11. bumby ◴[] No.43497739{4}[source]
>"a factory used to". That's questionable

1) The past gives context and so we shouldn't dismiss it. In this case, it provides insight into why the current tax structure is the way it is. If the underlying premise change (ie the nature of work changes) we should look to also changing the tax system. To me, that is looking forward, but using the context of the past to inform our judgement. Imagine if the past tax was based only on agrarian income because that formed the basis of the economy when the country was founded; I don’t think we’d want that same tax structure in a modern economy when the proportion of farmers is in single digits.

2) I think this ignores the overall system. The economic system isn't one dimensional. Society benefits from the factory, but the factory also benefits from society. They don't work in isolation, so a single end goal ("just skip the factory and give people money") is an over simplification of the system and its goals.

3) But you would all pay an income tax, so (in an ideal implementation) it balances out. No automation tax collection, but higher income tax collection. The inverse is true when it spills over the automation tax threshold: lower income tax on per capita production, but higher automation tax collection.

>I'm not sold. Actually, I think there's more to it.

Of course there is, and I've admitted there would be a lot of nuance. We should be careful that the nuance isn't gamed, but that doesn't mean the best alternative is the current system, or worse, an overly simple system like a flat tax that disregards nuance completely.

>There's been an historical association between people's job and their sense of identity

Yes. There's some benefit to this, but it can easily spill over into a toxic mindset. I don't want to live in a society where people's identity (and potentially moral self-worth) is at the whim of an employer. I think the job/identity coupling is a very Western mindset (probably rooted in a Puritan work ethic), but not a particularly healthy one. That's why we have issues with diseases/deaths of desperation like you allude to.
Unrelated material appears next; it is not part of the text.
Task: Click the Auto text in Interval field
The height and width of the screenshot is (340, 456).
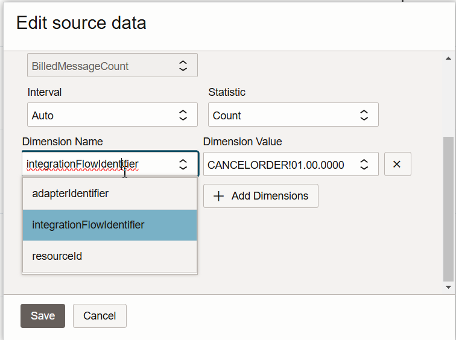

I think the better solution is to decouple people's self-worth from their work, rather than ensure people keep working.

>The oddball reality is we're sort of there already I hear this a lot, but it reminds me of when I was in college (decades ago) and I had a professor (who was nearing retirement at the time) and he spoke about when he was in college he had to write an essay about how people would manage their lives when they no longer had any work to do because of all the efficiency gains that were just on the horizons.

>As a species we are enslaving ourselves to the perpetual feed through laziness.

I think this is the Aldous Huxley A Brave New World viewpoint (written in 1931) so I don't think it's anything new. FWIW I tend to agree.

12. maxglute ◴[] No.43498009{4}[source]
The alternative is unemployed people sitting around, earning no income, feeling more despondent... and bored. AKA how to get radicalized and doing worse than nothing in todays info enviroment. Did you live in China pre 90s, i.e. when actual "iron rice bowl" positions existed, they were above median income state job with good benefits (relative to income at time), but was about 1/6th of 600m workforce. Closer to all the random gov jobs being created on tax payer dime.